Written task
Can you retype the rows in the stretch from the line containing "Screen dimensions: 453x729" through the line containing "click(x=123, y=152)", both ends included, leaving the pictures out of your answer?

Dataset records
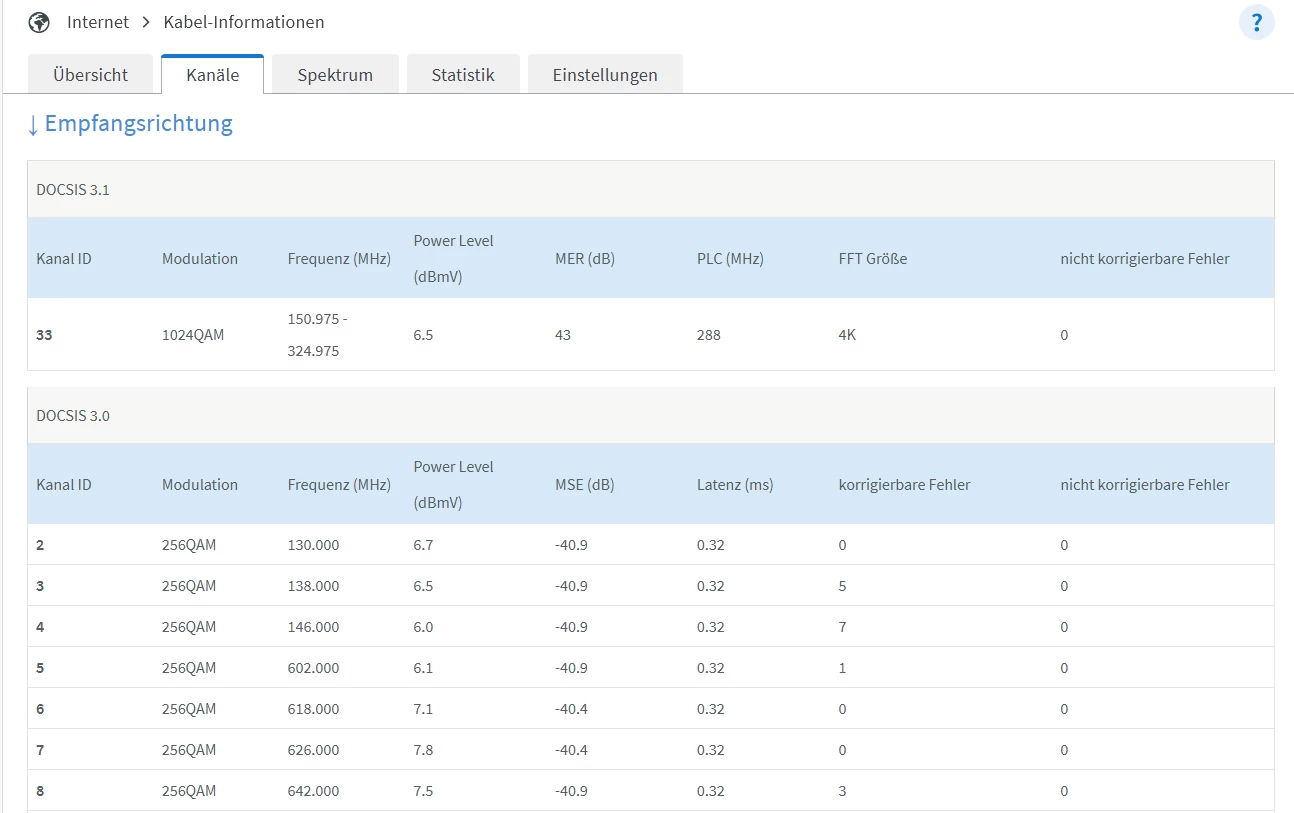
Task: Click the 1024QAM modulation cell
Action: (193, 335)
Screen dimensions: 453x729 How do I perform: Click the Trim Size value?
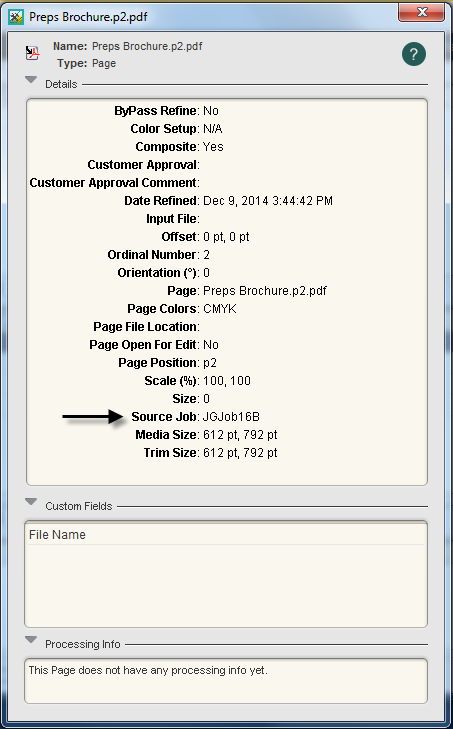pos(240,453)
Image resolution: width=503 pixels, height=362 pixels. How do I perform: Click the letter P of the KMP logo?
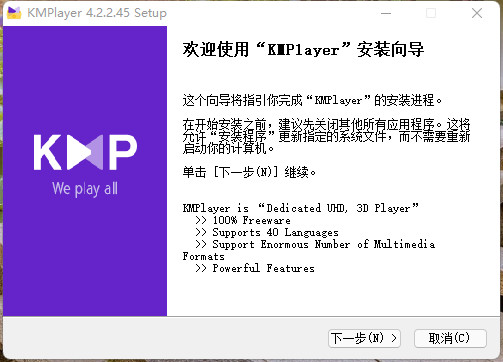click(x=123, y=152)
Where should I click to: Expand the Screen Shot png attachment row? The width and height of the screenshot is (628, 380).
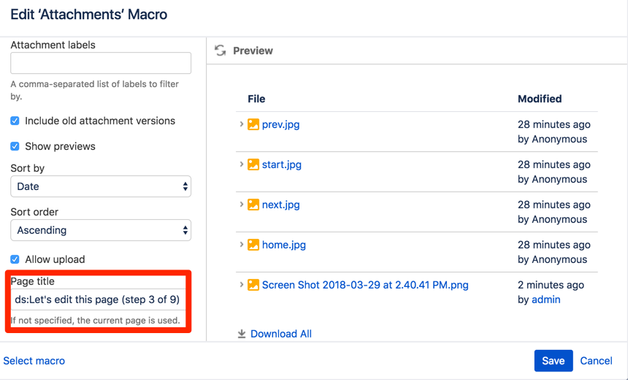(242, 285)
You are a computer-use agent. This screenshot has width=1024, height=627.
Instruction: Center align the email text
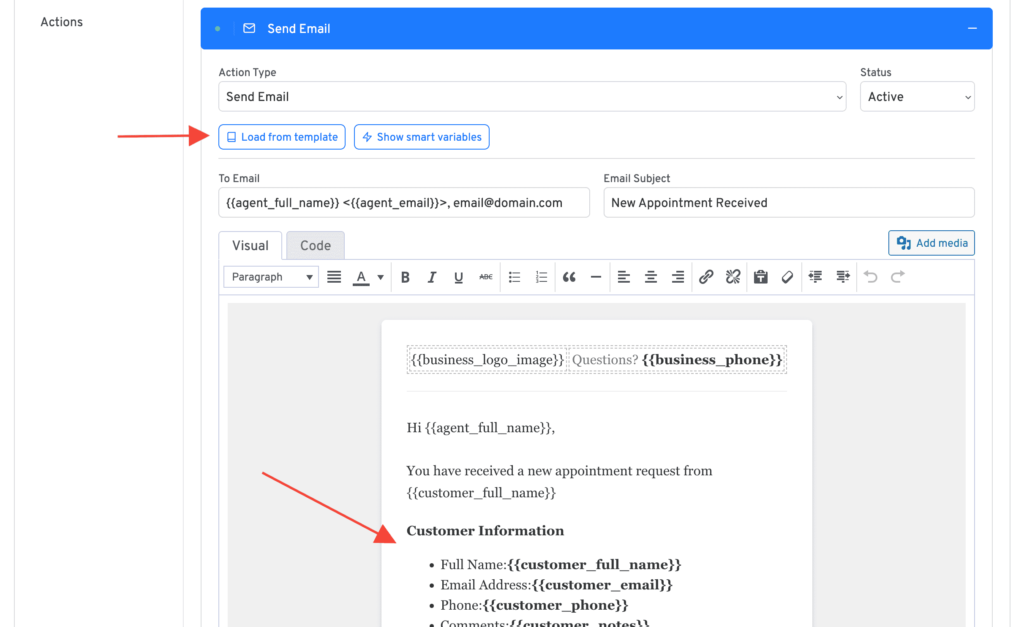click(x=649, y=277)
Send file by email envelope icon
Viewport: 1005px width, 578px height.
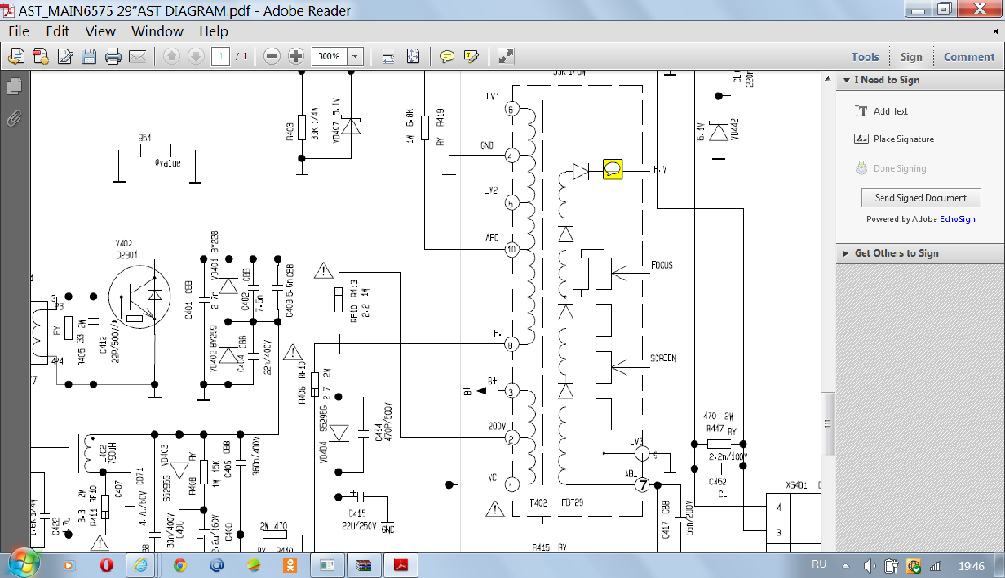[137, 56]
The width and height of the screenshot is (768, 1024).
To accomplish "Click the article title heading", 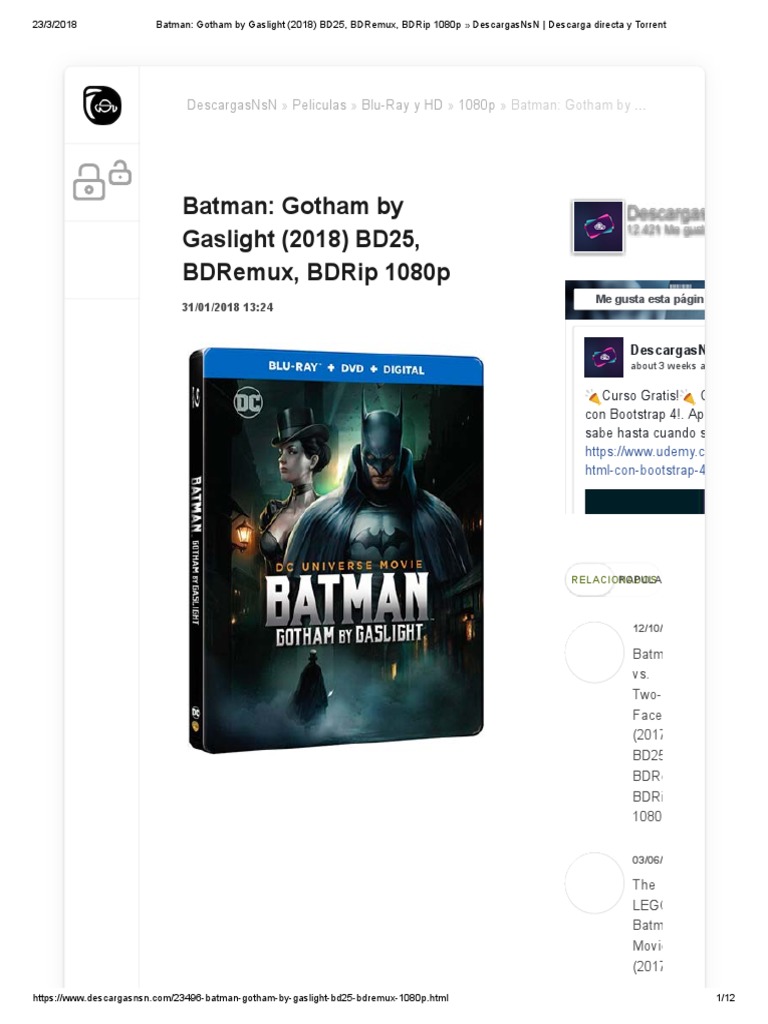I will tap(316, 238).
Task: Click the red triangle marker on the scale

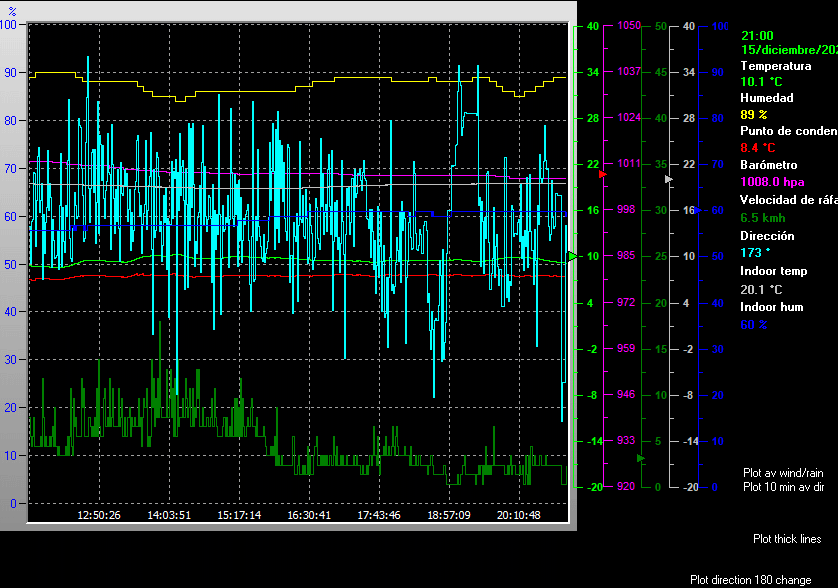Action: (603, 174)
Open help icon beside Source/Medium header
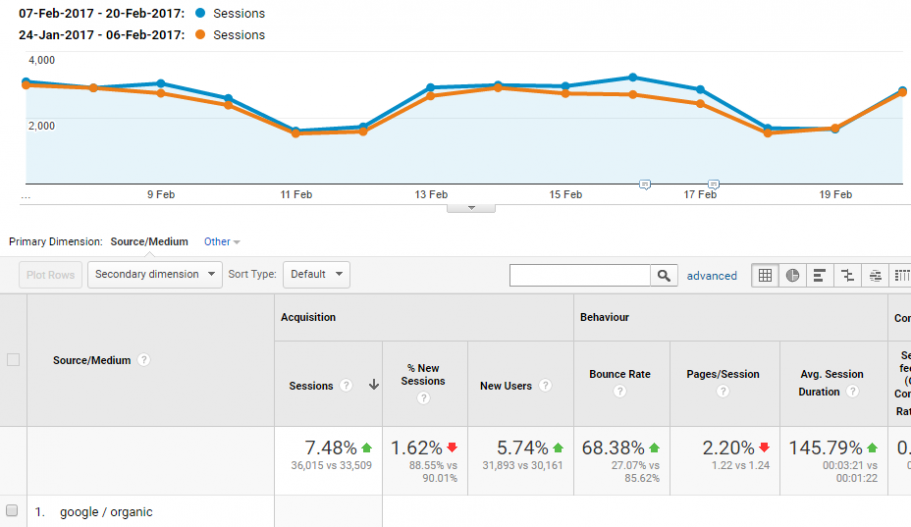The width and height of the screenshot is (911, 527). pyautogui.click(x=144, y=360)
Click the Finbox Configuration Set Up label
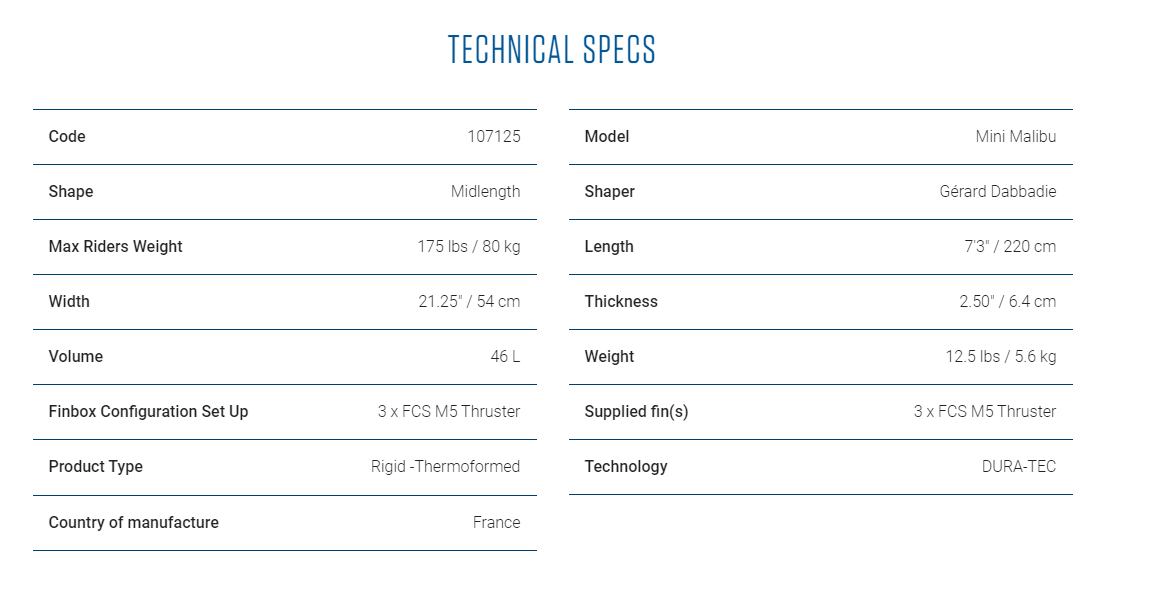Screen dimensions: 1162x604 [148, 411]
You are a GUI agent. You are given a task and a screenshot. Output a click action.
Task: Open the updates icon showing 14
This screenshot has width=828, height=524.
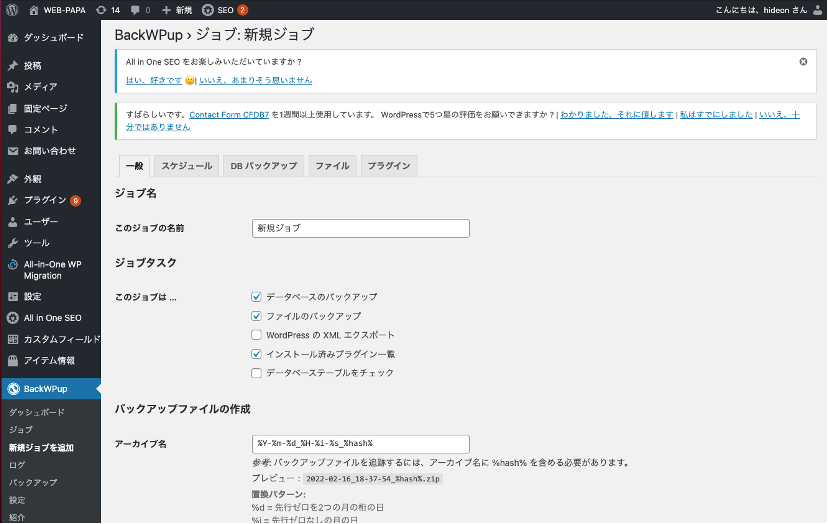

Output below
Screen dimensions: 453x729 How do I perform: Click the Trim Size value?
pos(240,453)
Image resolution: width=503 pixels, height=362 pixels. How do I perform: Click the letter P of the KMP logo?
click(x=123, y=152)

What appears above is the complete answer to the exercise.